### TASK PROMPT
Reproduce as a numbered list everything from the line containing "will [54, 458]." down to the line containing "The width and height of the screenshot is (1088, 710).", both included, leaving out blank lines.

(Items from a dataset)
════════════════
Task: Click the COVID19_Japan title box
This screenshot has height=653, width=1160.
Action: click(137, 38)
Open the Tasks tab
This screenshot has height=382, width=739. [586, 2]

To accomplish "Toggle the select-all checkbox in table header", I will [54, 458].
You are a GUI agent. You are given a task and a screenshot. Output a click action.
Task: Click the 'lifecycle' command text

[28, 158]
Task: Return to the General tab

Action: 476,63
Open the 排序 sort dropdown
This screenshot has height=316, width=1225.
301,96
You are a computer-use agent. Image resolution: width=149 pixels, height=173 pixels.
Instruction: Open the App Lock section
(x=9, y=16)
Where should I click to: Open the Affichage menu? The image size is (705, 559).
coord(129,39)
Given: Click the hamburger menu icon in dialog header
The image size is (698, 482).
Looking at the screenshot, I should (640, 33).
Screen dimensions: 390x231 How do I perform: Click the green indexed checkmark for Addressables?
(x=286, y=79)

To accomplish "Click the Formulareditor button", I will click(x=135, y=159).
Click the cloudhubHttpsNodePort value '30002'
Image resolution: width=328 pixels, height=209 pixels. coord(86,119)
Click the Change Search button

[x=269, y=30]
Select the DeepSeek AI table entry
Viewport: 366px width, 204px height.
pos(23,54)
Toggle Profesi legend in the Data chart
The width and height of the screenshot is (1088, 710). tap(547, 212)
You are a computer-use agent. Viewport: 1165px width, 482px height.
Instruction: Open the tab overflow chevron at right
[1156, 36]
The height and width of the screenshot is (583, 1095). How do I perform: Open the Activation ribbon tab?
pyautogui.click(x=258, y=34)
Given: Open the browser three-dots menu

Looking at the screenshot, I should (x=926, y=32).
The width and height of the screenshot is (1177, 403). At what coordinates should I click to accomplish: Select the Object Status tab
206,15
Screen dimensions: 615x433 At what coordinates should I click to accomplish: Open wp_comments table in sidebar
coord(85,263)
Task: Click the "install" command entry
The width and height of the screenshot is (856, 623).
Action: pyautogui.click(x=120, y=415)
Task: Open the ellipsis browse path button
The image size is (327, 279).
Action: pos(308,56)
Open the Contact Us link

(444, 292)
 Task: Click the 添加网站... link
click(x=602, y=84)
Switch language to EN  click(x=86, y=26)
════════════════
### THE OUTPUT
1. To accomplish "Toggle the select-all checkbox in table header", I will [54, 458].
2. You are a GUI agent. You are given a task and a screenshot. Output a click action.
3. Task: Click the 'lifecycle' command text
4. [28, 158]
5. Task: Return to the General tab
6. Action: 476,63
7. Open the 排序 sort dropdown
8. This screenshot has height=316, width=1225.
9. 301,96
10. You are a computer-use agent. Image resolution: width=149 pixels, height=173 pixels.
11. Instruction: Open the App Lock section
12. (x=9, y=16)
13. Where should I click to: Open the Affichage menu? The image size is (705, 559).
14. coord(129,39)
15. Given: Click the hamburger menu icon in dialog header
16. The image size is (698, 482).
17. Looking at the screenshot, I should (640, 33).
18. Screen dimensions: 390x231 How do I perform: Click the green indexed checkmark for Addressables?
19. (x=286, y=79)
20. To accomplish "Click the Formulareditor button", I will click(x=135, y=159).
21. Click the cloudhubHttpsNodePort value '30002'
22. Image resolution: width=328 pixels, height=209 pixels. coord(86,119)
23. Click the Change Search button
24. [x=269, y=30]
25. Select the DeepSeek AI table entry
26. Viewport: 366px width, 204px height.
27. pos(23,54)
28. Toggle Profesi legend in the Data chart
29. The width and height of the screenshot is (1088, 710). tap(547, 212)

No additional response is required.